When we got there, we found the hill we wanted to hit covered in GPX’s and TDI’s. Those machines are much more expensive than my DFX, and designed using a different detection mechanism to work best in this highly mineralized red clay. Jim and I went down to the base of the hill, and both started picking up some more lead. After a time, I heard a guy up on that hill saying that he just pulled an Union Eagle "I" infantry button. Well, despite the number of dug holes up there, if there are still finds that’s where I want to be. So I meandered my way up to the crest of that little hill overlooking the pond.
The signal itself wasn’t even very good. I would find out that several pieces of iron in and around the hole were masking the target underneath. Using a VLF detector at DIV, you learn to dig the worst little blips, and this was certainly a better signal than some others that produced bullets. I dug, hoping for another piece of lead, but what I saw when I moved the clay was gorgeous green brass, and I knew right away what it was. What I was looking at in the bottom of the hole, just a few inches deep in a field riddled with dig holes, was the back of a tongue from a tongue and wreath buckle. I let out an exclamation not suitable for polite company.
A tongue and wreath buckle is a two part buckle, consisting of the "tongue" half and the "wreath" half. Each half connects to one end of a belt with a loop. The solid circle tongue fits inside the open circle wreath, forming one piece and keeping the belt closed. What I was looking at was my very first Civil War belt buckle.
October button find here in Saxapahaw, is the Virginia state seal. I repeated my exclamation.
This particular buckle would have been worn by a Virginia Officer on his sword belt. In fact, here is a replica of a belt buckle with an identical tongue. The buckle that reproduction was made from was worn by General Robert E. Lee himself.

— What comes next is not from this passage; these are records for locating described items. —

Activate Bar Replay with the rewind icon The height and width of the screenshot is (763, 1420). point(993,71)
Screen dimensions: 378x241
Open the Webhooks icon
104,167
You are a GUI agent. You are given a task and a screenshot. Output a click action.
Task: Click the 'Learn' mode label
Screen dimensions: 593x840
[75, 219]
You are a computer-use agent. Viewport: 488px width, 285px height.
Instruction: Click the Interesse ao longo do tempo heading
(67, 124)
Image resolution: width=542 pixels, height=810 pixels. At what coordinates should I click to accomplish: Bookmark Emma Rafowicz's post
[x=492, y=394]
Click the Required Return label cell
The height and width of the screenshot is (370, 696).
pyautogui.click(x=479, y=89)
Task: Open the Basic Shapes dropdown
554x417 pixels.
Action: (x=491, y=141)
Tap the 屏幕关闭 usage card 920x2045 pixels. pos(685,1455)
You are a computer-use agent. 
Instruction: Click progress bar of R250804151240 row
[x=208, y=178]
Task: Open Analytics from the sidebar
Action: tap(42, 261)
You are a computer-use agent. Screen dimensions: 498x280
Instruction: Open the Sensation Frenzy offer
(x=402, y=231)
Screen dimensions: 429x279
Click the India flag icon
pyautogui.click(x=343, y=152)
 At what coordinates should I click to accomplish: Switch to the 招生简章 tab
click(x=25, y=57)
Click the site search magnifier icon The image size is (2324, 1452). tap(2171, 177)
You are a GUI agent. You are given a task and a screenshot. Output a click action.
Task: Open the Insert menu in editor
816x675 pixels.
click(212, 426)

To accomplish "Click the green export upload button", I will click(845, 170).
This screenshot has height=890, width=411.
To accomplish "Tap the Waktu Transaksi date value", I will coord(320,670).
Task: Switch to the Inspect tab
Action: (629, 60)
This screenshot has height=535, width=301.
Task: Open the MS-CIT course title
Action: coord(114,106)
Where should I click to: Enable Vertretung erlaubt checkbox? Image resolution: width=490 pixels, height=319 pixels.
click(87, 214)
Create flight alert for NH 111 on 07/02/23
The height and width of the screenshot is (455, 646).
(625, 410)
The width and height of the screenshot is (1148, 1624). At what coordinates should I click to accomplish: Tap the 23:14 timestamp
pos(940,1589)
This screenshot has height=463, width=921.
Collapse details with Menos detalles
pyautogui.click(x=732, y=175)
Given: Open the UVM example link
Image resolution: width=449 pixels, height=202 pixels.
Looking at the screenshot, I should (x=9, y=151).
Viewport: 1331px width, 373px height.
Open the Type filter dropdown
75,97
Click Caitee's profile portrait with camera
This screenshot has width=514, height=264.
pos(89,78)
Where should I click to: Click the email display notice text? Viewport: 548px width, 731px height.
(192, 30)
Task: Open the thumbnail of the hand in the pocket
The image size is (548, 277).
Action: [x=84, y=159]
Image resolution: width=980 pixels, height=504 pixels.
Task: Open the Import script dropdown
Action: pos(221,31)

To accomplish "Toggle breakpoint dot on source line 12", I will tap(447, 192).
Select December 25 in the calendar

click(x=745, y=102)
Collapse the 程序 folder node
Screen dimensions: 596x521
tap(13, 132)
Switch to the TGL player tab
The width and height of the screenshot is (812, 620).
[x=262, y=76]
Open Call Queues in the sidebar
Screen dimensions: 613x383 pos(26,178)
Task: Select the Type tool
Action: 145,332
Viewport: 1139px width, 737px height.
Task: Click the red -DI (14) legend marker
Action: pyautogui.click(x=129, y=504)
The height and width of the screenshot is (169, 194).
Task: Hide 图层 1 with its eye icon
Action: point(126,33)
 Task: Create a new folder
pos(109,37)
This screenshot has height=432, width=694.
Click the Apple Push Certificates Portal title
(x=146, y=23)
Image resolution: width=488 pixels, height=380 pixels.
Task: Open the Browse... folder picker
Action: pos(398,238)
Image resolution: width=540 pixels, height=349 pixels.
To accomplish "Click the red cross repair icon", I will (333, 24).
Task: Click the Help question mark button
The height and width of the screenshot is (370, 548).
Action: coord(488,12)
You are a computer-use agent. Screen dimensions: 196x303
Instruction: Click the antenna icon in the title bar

Another gentleman called over to see what I’d found. I wanted to speak, but no words came. My heart raced, my breathing was erratic. I walked over, the buckle in my outstretched hand. I dropped to my knees, and sat down. I was shaking. It was an overwhelming experience like no other. Before too long there was a crowd, and several of the hunt organizers came to photograph the find. (It’s worth noting that my hunting partner used the lull in detecting activity to clean up on bullets!)
As if that wasn’t enough, here’s where it gets really cool. Out of the crowd, another digger (Greg) walks up and asks to see the tongue. Then he pulled out a small piece of brass, and laid it next to the broken loop on my buckle – a perfect fit. He had dug it earlier in the morning on that same hill. I asked him how much he wanted for it, and he told me they deserved to be together, and I could have it. What a guy!! I tried to pay for it, but he insisted. I will still find some way to do something for him though; he deserved it for that kind of generosity. Unfortunately the wreath was never recovered, and may still be sitting up on that hill.
The buckle was the talk of DIV on day 1, and news of the find had reached my carpool at the other end of the property even before I did. It was voted to the top banner of both the TreasureNet Forum and JustGoDetecting Forum in less than 24 hours. The buckle received a mention on The Relic Roundup radio show, and was photographed to appear in both American Digger Magazine and North South Trader Magazine. I would consider it one of the top three relics of the entire hunt (the others being a Confederate sword hilt and a complete two-piece "CS" buckle). DIV founder John Kendrick later referred to the Virginia tongue as "the top find of the hunt".
I am truly blessed beyond what I deserve, and give thanks to God for this find of a lifetime. I hope you enjoyed the story and pictures. Now I'm back home to look for more history right here in Saxapahaw!